After a short film on the Martin Luther King Jr. National Memorial (http://www.mlkmemorial.org/), which followed Wilson's introduction, U.S. Department of Agriculture employee and BIG member Gloria Chance introduced the keynote speaker. She described Seymour as a "friend and almost like family, ...a missionary at heart" and an important moral and ethical model for his students.
Seymour, who is chair of the Department of Religion at St. Augustine College (http://www.st-aug.edu/home1.html) in Raleigh, N.C., has spent his entire life involved in cross-cultural and interracial settings. Along with his academic duties, he also serves as executive director of the nonprofit Accumulated Resources of Kindred Spirits (ARKS) (http://www.arks.net/home.asp) , which provides resources to humanitarian, educational and religious projects in America, Africa and India.
The speaker referred to his nearly 30-year association with this transcontinental ministry, especially his experiences in several African countries, several times to illustrate "some of the things that Dr. King taught us and things we need to renew in thinking during days like this." Seymour's narrative of the lives and Parks and King was organized around four essential "life" questions that can stimulate an individual's understanding of self and help guide behavior:
- What do you want, or what is your vision?

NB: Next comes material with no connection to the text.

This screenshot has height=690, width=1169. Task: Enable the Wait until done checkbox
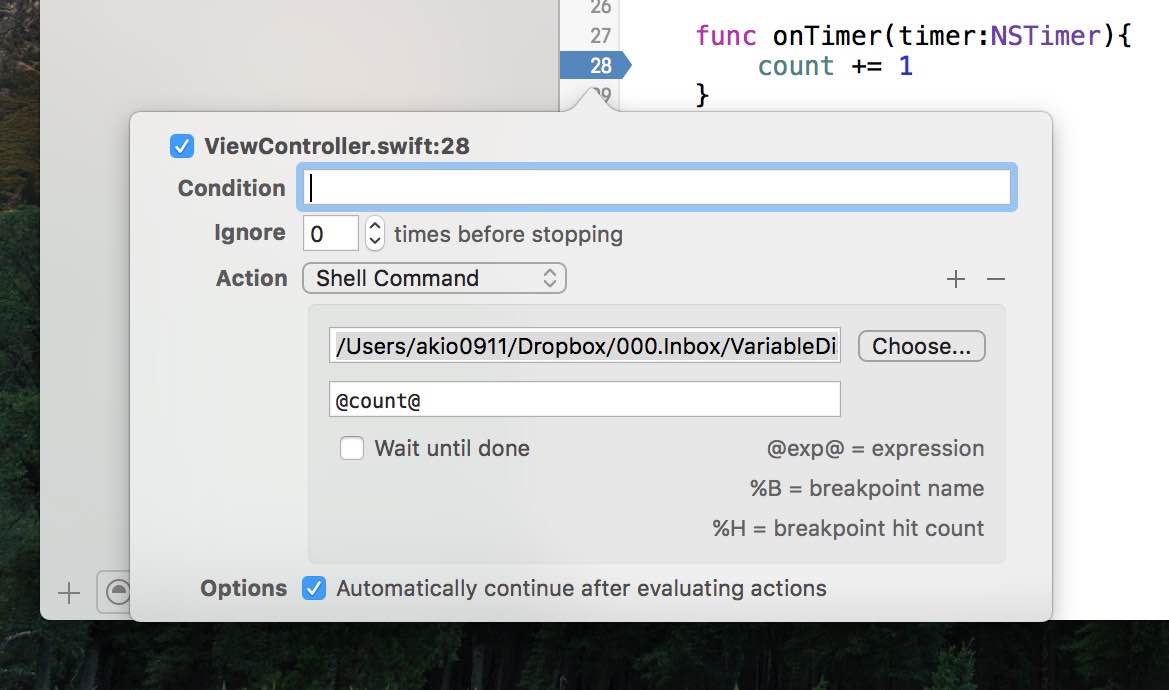pyautogui.click(x=352, y=448)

- What is your passion, or how badly do you want it?
- What are you willing to sacrifice to get what you want?
- What do you do with what you achieve, or what is your moral obligation to give back to those who are coming behind you?
As Seymour told the stories of Parks and King, people who found themselves thrust into the center of the important events of their time, he provided answers to the four questions in their lives, with an emphasis on the last two. Parks, he explained, was willing to sacrifice her freedom and her livelihood by going to jail: "When she remained seated, that simple decision eventually led to the end of institutionalized segregation in the South." Leading a movement that changed America, King was arrested 25 times, faced vicious dogs, was brutally beaten by police and opponents at least twice, and made the ultimate sacrifice by laying down his life for his pursuit of social justice and equality for his brothers and sisters.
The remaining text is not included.